La Garde civile récupère la croix de l’Aneto deux mois après qu’elle ait été coupée lors d’un acte de vandalisme

La Garde civile récupère la croix de l’Aneto deux mois après qu’elle ait été coupée lors d’un acte de vandalisme

La Garde civile a récupéré la croix historique de l’Aneto, disparue depuis avril après avoir été arrachée du sommet de la montagne des Pyrénées. La structure, haute de trois mètres et pesant près de 100 kilos, a été retrouvée à moitié enterrée dans la neige lors d’une opération de sauvetage et a été transportée à Benasque tandis que l’enquête se poursuit.

Selon les informations communiquées par la Garde civile elle-même sur son compte Instagram, la découverte a eu lieu à 16 h 15 mardi, lorsque des membres du Groupe de sauvetage et d’intervention en montagne (GREIM) de Benasque et de l’Unité aérienne de Huesca se rendaient sur les lieux pour effectuer un sauvetage dans la zone.

En survolant la face nord de l’Aneto, les agents ont aperçu au pied d’une paroi située environ 200 mètres sous le sommet un objet partiellement recouvert de neige qui pouvait correspondre à une croix. Une fois l’intervention terminée, ils sont retournés sur place et ont constaté qu’il s’agissait bien de la Croix de l’Aneto disparue, désormais visible après la fonte des neiges.

Pour des raisons de sécurité, la structure a été extraite à l’aide d’une grue à cycle et transportée en hélicoptère jusqu’à l’hélisurface de Benasque. Elle a ensuite été déposée dans les locaux de la Garde civile. Une fois les formalités terminées, elle sera remise à la mairie de Benasque, qui décidera si elle doit être réinstallée à son emplacement d’origine.

La croix a été détruite à la meuleuse

La récupération de la croix intervient deux mois après qu’elle a fait l’objet d’un acte de vandalisme. Début avril, la structure avait été sectionnée à la meuleuse et arrachée de sa base lors d’une attaque motivée par la haine.

La croix couronnait l’Aneto depuis 1951, date à laquelle elle avait été installée par un groupe d’alpinistes catalans. Au fil des décennies, elle est devenue l’un des symboles les plus reconnaissables du sommet et était accompagnée d’une image de la Vierge du Pilar et d’une statue de saint Martial, patron du val de Benasque.

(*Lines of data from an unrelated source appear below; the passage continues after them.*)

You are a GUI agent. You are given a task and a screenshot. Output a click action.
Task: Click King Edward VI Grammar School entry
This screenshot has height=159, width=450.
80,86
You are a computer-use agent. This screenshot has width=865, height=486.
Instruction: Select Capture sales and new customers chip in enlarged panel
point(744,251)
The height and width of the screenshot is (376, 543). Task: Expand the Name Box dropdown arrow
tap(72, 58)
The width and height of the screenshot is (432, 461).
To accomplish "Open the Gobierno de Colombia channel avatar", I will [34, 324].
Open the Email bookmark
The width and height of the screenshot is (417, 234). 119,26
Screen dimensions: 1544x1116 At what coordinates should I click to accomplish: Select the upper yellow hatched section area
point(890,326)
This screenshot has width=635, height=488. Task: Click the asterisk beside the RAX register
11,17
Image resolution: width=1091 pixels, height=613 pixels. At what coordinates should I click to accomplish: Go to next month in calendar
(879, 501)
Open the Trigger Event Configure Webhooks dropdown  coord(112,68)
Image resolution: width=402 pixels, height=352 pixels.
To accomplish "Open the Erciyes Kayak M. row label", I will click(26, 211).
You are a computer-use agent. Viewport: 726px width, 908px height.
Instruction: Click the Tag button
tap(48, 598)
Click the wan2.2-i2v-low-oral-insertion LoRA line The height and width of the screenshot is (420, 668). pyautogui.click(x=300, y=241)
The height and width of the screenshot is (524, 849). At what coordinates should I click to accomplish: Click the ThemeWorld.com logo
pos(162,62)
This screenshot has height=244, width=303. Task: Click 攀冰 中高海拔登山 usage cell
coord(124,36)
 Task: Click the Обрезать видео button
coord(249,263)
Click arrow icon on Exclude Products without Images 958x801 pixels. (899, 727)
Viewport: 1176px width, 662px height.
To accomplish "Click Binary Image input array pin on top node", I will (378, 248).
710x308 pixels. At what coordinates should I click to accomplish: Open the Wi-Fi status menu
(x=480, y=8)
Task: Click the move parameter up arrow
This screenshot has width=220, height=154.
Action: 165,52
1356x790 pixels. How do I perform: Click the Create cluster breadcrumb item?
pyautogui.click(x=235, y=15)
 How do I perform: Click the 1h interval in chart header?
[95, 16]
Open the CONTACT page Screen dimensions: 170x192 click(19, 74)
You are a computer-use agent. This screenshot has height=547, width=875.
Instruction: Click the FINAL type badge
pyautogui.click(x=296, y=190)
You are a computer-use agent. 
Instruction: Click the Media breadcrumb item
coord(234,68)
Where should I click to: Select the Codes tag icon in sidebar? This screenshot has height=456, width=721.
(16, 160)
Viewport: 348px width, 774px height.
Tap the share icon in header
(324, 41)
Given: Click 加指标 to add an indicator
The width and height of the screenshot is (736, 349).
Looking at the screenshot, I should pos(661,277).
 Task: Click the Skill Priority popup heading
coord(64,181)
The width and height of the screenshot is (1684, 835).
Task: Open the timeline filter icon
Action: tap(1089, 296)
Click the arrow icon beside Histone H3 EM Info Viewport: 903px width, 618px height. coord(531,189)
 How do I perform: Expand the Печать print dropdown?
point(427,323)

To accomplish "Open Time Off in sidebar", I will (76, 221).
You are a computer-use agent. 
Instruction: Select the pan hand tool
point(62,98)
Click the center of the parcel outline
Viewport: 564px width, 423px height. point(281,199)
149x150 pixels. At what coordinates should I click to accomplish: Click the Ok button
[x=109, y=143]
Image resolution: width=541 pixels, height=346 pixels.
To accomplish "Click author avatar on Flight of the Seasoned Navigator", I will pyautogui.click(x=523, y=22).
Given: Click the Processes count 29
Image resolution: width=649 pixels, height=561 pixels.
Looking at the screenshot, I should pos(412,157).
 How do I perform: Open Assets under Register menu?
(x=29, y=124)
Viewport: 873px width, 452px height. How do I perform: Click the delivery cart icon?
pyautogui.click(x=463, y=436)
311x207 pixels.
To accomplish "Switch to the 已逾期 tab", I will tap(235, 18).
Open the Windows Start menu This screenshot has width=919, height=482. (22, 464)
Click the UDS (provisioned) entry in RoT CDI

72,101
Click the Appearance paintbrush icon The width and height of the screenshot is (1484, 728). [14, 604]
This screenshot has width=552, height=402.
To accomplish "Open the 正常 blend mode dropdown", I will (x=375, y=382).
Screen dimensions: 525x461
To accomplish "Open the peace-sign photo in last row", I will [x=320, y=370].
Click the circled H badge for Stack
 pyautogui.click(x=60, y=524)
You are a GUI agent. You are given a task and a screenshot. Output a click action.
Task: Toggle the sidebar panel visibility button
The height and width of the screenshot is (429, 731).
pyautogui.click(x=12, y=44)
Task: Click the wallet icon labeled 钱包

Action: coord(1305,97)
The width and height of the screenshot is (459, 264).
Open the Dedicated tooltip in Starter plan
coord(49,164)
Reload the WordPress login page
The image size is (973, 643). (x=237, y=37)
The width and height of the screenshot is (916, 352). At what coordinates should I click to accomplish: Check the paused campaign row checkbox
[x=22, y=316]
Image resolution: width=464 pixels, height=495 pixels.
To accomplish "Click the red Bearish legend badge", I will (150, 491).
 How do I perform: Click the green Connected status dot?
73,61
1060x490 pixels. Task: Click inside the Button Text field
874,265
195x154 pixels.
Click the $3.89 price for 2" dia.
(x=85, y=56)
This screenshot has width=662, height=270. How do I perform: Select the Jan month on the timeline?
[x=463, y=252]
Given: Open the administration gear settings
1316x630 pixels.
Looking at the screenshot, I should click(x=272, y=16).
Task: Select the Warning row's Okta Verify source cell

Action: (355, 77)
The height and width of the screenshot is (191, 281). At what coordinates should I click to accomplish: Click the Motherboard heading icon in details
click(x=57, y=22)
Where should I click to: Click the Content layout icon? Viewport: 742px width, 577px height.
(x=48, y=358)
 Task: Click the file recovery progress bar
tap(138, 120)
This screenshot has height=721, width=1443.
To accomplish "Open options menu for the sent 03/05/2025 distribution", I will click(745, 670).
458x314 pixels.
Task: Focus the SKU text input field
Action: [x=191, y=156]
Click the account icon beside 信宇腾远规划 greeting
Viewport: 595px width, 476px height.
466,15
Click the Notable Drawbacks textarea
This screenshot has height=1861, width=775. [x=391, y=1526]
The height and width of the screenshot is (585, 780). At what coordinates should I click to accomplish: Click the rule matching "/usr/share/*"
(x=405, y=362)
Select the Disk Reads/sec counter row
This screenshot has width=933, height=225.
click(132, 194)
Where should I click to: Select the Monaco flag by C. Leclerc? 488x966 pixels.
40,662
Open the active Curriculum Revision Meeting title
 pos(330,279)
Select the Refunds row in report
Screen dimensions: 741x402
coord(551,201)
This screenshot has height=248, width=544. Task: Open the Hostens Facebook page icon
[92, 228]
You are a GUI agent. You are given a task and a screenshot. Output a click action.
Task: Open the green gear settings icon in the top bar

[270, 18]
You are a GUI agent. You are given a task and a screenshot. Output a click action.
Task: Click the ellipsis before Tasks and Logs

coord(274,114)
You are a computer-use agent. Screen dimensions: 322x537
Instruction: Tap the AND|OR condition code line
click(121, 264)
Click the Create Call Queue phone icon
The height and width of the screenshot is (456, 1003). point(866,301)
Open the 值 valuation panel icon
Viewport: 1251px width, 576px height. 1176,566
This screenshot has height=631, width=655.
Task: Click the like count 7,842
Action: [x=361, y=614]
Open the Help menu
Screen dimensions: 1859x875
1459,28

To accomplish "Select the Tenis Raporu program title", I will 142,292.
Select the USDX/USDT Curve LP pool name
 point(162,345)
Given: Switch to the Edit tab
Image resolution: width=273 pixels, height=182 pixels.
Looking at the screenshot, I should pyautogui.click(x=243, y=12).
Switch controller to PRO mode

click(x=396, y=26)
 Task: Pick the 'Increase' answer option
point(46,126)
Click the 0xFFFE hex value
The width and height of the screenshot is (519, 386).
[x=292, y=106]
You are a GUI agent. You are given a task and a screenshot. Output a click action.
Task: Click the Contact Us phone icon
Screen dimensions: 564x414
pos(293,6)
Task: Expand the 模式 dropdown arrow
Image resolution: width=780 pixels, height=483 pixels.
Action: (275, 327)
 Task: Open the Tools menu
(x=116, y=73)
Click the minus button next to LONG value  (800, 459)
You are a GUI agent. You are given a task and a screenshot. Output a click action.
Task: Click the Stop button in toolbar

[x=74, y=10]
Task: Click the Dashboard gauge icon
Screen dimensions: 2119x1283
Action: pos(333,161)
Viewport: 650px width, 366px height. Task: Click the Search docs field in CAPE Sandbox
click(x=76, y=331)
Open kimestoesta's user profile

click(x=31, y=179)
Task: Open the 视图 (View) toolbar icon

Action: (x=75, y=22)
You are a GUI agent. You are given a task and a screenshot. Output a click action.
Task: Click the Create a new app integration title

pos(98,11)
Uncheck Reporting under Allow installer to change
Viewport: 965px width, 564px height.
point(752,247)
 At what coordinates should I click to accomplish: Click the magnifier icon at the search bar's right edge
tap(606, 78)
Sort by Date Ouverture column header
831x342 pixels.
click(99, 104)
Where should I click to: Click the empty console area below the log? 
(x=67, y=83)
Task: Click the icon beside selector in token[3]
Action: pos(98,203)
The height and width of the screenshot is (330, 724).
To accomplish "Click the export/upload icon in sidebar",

L’enquête ouverte après l’attaque n’avait pas permis de localiser initialement la structure, qui est restée cachée pendant plusieurs semaines dans une zone difficile d’accès de la montagne et recouverte par la neige accumulée durant l’hiver.

Un symbole qui avait déjà subi d’autres attaques

Ce n’était pas la première fois que la croix subissait des dommages. En 1999, elle avait été renversée par une tempête et avait dû être réinstallée. Quelques années plus tard, en 2018, elle avait été peinte en jaune par des partisans du processus indépendantiste catalan.

La disparition d’avril a relancé le débat sur la protection des symboles religieux situés dans des espaces naturels d’une valeur historique et culturelle particulière.

Le geste de réparation d’un jeune Français

La récupération de la croix originale intervient quelques semaines seulement après l’initiative menée par le jeune Français Maël Le Lagadec.

En mai de cette année, le jeune homme a gravi le sommet de l’Aneto en transportant une croix en noyer de 35 kilos afin de la placer à l’emplacement laissé vide après l’attaque. L’expédition a consisté à parcourir 28 kilomètres et à franchir un dénivelé de 1 900 mètres pendant près de quatorze heures.

Son geste visait à réparer symboliquement la destruction de l’un des emblèmes les plus connus de la montagne pyrénéenne.